WHAT IS REQUIRED:
Each line from the one containing "Toggle the breakpoint on line 20" through the last line of the data below is to be written out verbatim, and nothing more.

DATA SUPPLIED:
--- START ---

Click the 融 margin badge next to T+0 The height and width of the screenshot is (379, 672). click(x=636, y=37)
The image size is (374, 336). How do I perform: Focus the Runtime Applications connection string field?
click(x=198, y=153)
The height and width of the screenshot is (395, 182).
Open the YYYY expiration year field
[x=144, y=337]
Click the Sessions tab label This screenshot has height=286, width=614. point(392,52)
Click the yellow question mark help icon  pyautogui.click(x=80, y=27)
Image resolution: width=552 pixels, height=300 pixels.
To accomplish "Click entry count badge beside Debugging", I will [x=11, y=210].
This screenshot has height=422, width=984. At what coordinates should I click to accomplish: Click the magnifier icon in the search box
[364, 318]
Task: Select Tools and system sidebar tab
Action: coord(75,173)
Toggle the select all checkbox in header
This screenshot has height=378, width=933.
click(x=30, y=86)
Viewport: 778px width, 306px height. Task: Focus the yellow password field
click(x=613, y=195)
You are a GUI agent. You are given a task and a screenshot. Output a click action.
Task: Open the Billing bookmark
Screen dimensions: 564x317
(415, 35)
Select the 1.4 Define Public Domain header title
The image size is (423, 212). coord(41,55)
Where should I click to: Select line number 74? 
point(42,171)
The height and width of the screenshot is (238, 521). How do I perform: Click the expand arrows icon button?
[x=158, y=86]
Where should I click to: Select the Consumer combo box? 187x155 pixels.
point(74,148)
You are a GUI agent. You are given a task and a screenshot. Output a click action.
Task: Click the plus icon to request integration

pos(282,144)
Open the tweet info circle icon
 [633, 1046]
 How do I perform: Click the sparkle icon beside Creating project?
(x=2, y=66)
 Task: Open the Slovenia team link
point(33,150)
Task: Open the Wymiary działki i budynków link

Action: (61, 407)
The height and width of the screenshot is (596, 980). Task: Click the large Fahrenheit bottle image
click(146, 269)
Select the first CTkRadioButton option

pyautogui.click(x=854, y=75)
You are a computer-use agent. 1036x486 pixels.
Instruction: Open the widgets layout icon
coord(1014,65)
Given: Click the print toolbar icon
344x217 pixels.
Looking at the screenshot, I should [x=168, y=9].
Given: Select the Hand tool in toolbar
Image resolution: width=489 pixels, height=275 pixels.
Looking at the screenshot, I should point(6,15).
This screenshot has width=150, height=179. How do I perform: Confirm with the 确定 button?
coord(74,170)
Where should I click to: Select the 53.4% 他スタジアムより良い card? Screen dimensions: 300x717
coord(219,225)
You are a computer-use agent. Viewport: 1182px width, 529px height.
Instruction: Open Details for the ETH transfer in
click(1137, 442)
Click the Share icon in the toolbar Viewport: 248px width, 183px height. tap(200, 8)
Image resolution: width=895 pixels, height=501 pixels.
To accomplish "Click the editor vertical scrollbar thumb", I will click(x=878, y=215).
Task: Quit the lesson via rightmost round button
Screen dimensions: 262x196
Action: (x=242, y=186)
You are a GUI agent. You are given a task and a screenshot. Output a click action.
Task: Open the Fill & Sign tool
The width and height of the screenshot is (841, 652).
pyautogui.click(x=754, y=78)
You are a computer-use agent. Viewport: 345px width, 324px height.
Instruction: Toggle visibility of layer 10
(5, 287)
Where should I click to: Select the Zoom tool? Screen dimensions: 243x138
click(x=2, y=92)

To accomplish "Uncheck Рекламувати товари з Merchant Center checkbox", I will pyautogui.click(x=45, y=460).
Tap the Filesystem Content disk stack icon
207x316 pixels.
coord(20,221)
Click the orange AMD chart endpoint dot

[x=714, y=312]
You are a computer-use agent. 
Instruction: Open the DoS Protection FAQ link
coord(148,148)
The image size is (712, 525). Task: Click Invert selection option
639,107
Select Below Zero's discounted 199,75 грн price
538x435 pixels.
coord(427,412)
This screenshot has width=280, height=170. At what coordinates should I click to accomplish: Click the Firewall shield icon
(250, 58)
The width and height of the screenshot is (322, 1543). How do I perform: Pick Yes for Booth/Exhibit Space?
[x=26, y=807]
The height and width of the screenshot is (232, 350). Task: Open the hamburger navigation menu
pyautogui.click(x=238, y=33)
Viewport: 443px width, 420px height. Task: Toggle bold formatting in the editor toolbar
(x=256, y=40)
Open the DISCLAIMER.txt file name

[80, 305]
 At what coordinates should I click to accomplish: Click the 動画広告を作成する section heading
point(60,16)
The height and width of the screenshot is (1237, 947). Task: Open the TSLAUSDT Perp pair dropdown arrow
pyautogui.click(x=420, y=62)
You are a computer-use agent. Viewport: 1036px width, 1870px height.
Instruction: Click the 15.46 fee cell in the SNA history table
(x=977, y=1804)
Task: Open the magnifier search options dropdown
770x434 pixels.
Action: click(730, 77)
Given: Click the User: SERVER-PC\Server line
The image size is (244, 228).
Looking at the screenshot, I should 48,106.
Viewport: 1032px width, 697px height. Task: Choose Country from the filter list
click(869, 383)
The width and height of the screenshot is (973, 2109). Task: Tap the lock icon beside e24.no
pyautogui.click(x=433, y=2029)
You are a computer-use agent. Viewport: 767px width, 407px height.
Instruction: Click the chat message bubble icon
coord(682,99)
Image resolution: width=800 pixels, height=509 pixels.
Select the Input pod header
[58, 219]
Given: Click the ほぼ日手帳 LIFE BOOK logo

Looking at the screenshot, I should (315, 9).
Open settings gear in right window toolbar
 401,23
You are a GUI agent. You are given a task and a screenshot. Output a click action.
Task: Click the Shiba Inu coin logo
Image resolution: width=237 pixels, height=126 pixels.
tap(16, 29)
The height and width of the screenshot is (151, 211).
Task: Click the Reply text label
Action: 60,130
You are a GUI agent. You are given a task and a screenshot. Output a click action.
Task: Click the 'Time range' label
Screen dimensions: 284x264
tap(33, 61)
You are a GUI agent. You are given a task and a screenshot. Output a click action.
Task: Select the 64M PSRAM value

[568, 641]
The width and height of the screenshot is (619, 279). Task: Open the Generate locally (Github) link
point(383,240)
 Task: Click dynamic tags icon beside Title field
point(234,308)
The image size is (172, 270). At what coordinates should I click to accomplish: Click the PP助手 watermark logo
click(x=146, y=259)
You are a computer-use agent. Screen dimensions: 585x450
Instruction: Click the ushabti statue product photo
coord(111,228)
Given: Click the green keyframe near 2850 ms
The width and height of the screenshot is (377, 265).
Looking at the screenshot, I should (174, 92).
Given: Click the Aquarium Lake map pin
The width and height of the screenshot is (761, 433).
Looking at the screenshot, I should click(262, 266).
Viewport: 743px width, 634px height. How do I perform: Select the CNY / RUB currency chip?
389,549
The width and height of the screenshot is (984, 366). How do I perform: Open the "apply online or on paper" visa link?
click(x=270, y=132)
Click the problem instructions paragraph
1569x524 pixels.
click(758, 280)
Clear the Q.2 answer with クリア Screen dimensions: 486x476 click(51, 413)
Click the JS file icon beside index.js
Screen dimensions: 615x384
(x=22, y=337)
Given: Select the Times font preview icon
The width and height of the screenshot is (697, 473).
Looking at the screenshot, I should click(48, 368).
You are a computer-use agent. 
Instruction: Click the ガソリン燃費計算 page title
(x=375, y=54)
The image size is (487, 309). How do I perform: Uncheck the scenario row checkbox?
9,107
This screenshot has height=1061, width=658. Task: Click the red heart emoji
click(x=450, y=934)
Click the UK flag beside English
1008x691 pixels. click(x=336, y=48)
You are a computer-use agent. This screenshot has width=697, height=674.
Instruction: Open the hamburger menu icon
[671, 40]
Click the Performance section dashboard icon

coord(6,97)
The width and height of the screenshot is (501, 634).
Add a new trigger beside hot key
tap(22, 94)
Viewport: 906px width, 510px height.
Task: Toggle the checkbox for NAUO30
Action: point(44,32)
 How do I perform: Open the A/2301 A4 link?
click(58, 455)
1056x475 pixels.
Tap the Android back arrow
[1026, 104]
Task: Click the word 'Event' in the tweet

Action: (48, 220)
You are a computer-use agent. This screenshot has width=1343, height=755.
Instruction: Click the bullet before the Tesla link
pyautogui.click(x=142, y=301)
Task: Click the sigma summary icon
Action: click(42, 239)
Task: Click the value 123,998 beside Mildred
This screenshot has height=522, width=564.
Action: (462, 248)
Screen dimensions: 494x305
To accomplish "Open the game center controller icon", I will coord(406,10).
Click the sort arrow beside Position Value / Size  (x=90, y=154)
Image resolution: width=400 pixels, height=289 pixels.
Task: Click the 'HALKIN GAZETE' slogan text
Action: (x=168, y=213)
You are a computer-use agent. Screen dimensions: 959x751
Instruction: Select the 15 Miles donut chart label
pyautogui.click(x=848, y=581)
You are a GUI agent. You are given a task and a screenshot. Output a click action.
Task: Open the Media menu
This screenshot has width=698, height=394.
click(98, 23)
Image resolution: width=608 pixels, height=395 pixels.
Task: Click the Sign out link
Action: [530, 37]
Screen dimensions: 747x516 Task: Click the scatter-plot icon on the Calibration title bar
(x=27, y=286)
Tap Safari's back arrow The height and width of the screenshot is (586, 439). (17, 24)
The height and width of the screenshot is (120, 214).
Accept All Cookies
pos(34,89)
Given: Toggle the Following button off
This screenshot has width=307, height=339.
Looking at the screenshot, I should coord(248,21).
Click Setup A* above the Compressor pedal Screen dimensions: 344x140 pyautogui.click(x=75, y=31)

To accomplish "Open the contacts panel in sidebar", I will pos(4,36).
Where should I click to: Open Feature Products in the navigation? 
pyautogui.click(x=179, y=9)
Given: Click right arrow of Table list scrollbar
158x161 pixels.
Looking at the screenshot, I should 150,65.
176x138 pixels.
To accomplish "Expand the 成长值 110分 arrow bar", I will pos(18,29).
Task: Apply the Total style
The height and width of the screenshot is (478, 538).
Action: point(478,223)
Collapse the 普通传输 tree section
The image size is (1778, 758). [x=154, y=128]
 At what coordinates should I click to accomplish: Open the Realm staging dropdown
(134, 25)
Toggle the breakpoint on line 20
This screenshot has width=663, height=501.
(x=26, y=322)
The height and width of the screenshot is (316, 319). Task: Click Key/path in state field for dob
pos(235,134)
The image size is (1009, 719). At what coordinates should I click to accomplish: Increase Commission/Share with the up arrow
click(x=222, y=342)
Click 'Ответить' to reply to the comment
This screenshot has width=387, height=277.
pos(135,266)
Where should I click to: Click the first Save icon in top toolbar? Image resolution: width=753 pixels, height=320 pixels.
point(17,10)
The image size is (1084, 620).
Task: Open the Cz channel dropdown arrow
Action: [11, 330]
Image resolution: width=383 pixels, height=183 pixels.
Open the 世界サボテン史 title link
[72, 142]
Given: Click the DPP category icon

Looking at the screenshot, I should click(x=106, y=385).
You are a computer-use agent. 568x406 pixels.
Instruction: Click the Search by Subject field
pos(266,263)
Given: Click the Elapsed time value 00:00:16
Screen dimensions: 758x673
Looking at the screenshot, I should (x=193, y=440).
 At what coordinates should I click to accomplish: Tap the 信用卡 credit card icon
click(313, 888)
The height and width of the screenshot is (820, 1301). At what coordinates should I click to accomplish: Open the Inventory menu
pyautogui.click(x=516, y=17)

--- END ---

RESPONSE TO THE TASK:
Toggle the breakpoint on line 20
This screenshot has width=663, height=501.
(x=26, y=322)
The height and width of the screenshot is (316, 319). Task: Click Key/path in state field for dob
pos(235,134)
The image size is (1009, 719). At what coordinates should I click to accomplish: Increase Commission/Share with the up arrow
click(x=222, y=342)
Click 'Ответить' to reply to the comment
This screenshot has width=387, height=277.
pos(135,266)
Where should I click to: Click the first Save icon in top toolbar? Image resolution: width=753 pixels, height=320 pixels.
point(17,10)
The image size is (1084, 620).
Task: Open the Cz channel dropdown arrow
Action: [11, 330]
Image resolution: width=383 pixels, height=183 pixels.
Open the 世界サボテン史 title link
[72, 142]
Given: Click the DPP category icon

Looking at the screenshot, I should click(x=106, y=385).
You are a computer-use agent. 568x406 pixels.
Instruction: Click the Search by Subject field
pos(266,263)
Given: Click the Elapsed time value 00:00:16
Screen dimensions: 758x673
Looking at the screenshot, I should (x=193, y=440).
 At what coordinates should I click to accomplish: Tap the 信用卡 credit card icon
click(313, 888)
The height and width of the screenshot is (820, 1301). At what coordinates should I click to accomplish: Open the Inventory menu
pyautogui.click(x=516, y=17)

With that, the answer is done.